Это гармоничное ощущение близости к идеалу (по крайней мере, ясности по поводу сути этого идеала), лежащее в основе пресловутого “оптимизма шестидесятых”, вернется к обитателям России лишь спустя сорок лет. Тогда люди вновь поверят в окончательную нормализацию (хотя и на других основаниях), в то, что обладание новым сотовым телефоном, сумкой или внедорожником делает их частью глобального передового отряда человечества. Режим, обеспечивающий такую нормализацию, вновь покажется классово близким “главным европейцем в России”. Как естественно было искать поддержу в ЦК КПСС коллегам В. П. Аксенова в 1960-х, так же незазорно стало наведываться на Старую площадь и в Кремль в 2000-х (в том числе и самому Аксенову: тогда – и нынче). Но не будем забегать вперед. Как и положено, изначальная гармония внутреннего мира писателя продержалась недолго. Жизнь вокруг менялась медленно, а представления автора о норме – куда динамичнее. Все более сложному внутреннему миру лирического героя прозы Аксенова все меньше соответствовали рамки социальной нормы советского среднего класса – тогда казалось, именно советского.
Сначала этот разрыв между пластами реальности, который находил художественное выражение во все большей экспрессивности и полифонии письма, можно было удерживать в рамках жанра “рассказа с преувеличениями” (как “Победу” 1965 года). Постепенно об Аксенове начали говорить как об авторе фантастических произведений, сам он начал рутинно давать своим книгам подзаголовки типа “повесть с преувеличениями и сновидениями”, “с преувеличениями и воспоминаниями” и т.п. Нарастающее ощущение абсурдности социального контекста, его конфликта с внутренним миром человека у Аксенова сочеталось с утопической мечтой о возможности восстановления утраченной гармонии. В некотором смысле его восприятие извечного экзистенциального конфликта личности и общества было куда оптимистичнее взгляда на мир его западных коллег: Аксенов не без оснований полагал, что абсурд в жизни людей в одних странах куда более “густой”, чем в других…

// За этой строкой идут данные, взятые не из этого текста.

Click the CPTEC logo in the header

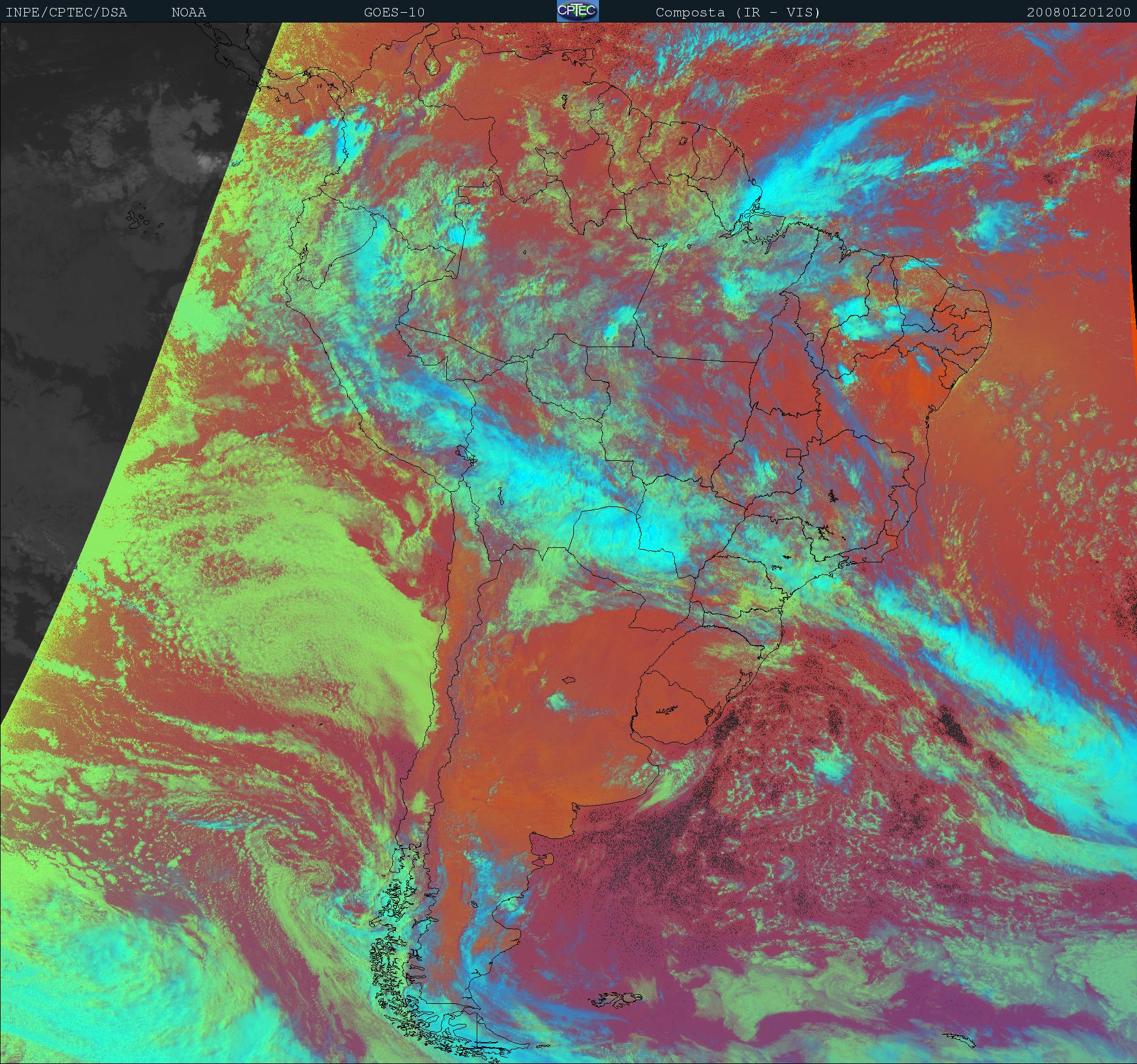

Как справедливо опасались партийные критики, вслед за созданием автономных “внутренних миров” своих героев Аксенов двигался к тому, чтобы помыслить альтернативную социальную реальность. Эта тенденция вполне логично завершилась написанием “Острова Крым” (1979), где, кроме прочего, была описана “нормальная Россия”, в которой нормативный идеал оказался максимально приближен к придуманной социальной реальности. При этом писателя привел в ряды антисоветчиков не столько политический протест, сколько “любовь к электричеству”, вера в модерность и стремление оказаться причастным существующему где-то подлинно современному обществу современных же, сложных личностей, то есть Западничество. Главным свойством шестидесятничества была вера в то, что реализовавшийся где-то опыт модерности может быть перенесен и на российскую (советскую) почву. Как написал сам Аксенов в романе “Ожог” (1975),
“Мы хотели жить общей жизнью со всем миром, с тем самым “свободолюбивым человечеством”, в рядах которого еще недавно сражались наши старшие братья. Всем уже было невмоготу в вонючей хазе, где смердил труп пахана, – и партийцам, и народным артистам, и гэбэшникам, и знатным шахтерам, всем, кроме нетопырей в темных углах.”[2]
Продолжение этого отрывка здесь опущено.